--- Begin Input material ---

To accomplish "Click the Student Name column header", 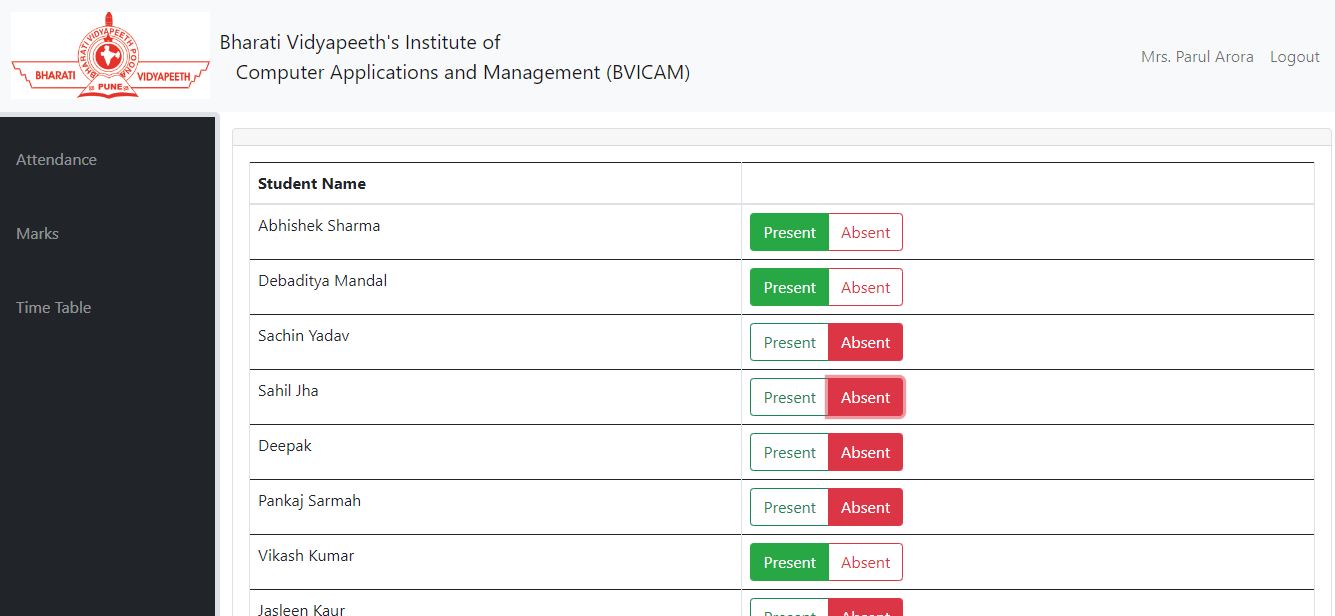I will point(310,183).
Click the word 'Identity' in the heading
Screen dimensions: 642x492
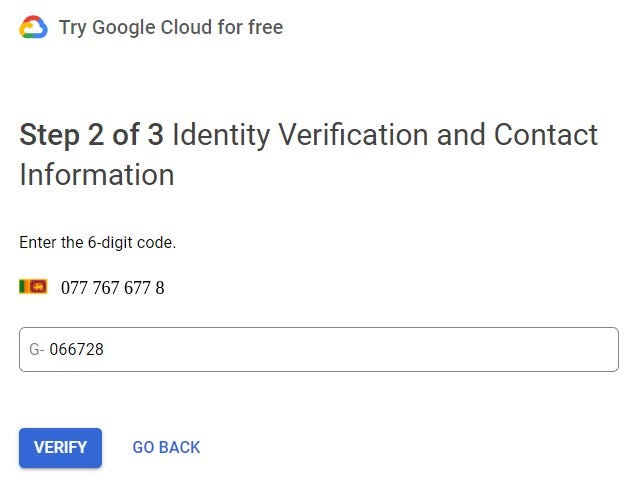pyautogui.click(x=221, y=135)
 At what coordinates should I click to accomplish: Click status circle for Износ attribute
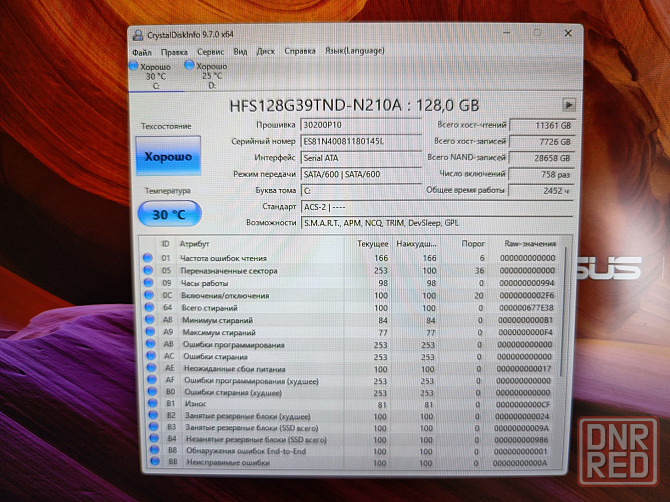coord(148,404)
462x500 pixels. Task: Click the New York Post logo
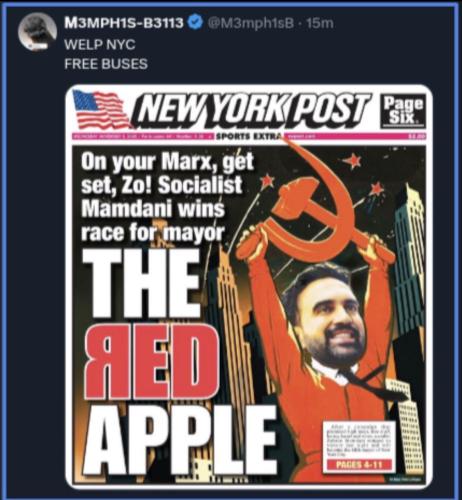[251, 112]
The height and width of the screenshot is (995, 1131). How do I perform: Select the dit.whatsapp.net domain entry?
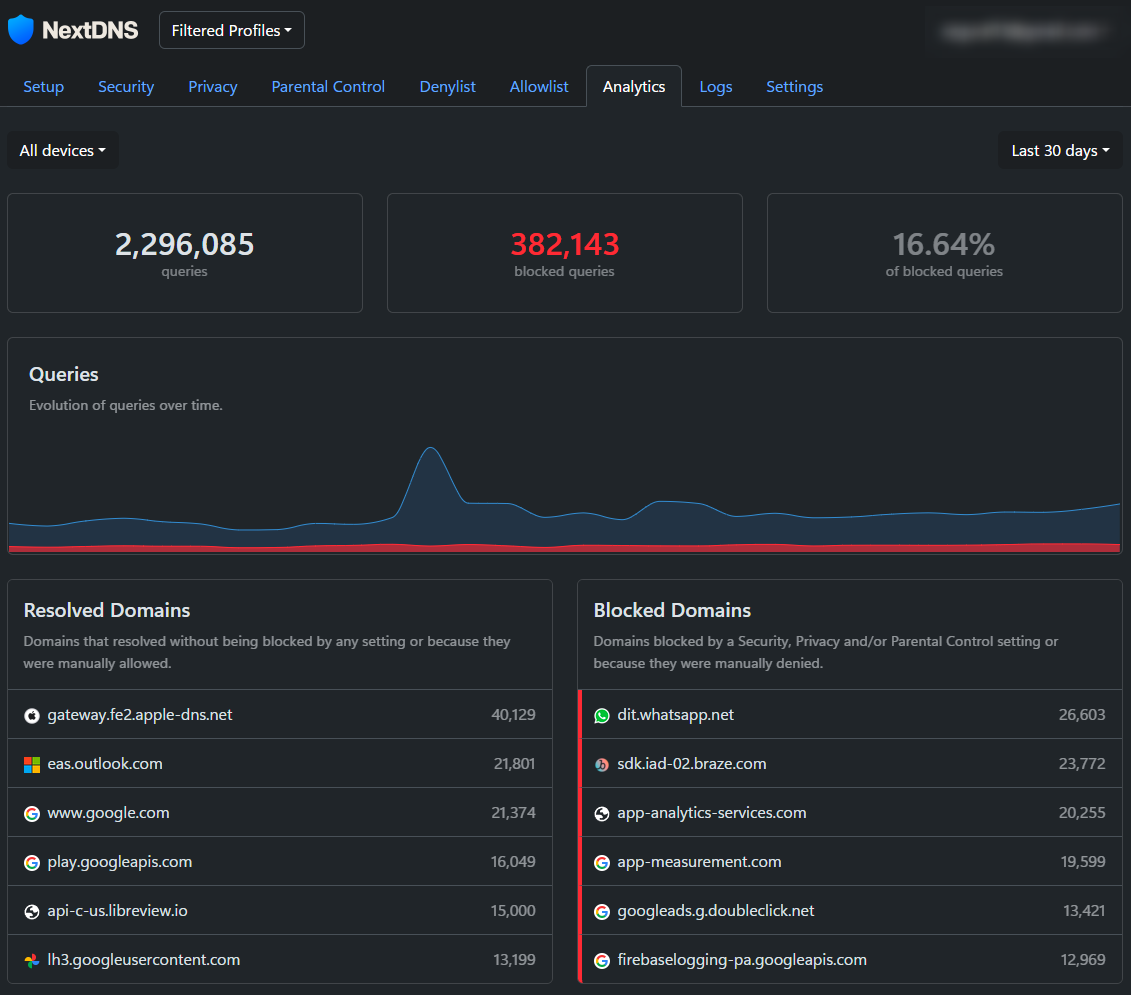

--- End Input material ---

- Exercise
Reproduce the stretch from the line containing "Click the word 'Identity' in the heading" through the end of the entries, including the requests, and add 96 to every coordinate in the answers. Leave the pictures out of your reply.

- Result of the exercise
Click the word 'Identity' in the heading
Screen dimensions: 642x492
pyautogui.click(x=317, y=231)
 At what coordinates should I click to accomplish: Click status circle for Износ attribute
coord(244,500)
462x500 pixels. Task: Click the New York Post logo
[347, 208]
The height and width of the screenshot is (995, 1131). How do I perform: Select the dit.whatsapp.net domain entry?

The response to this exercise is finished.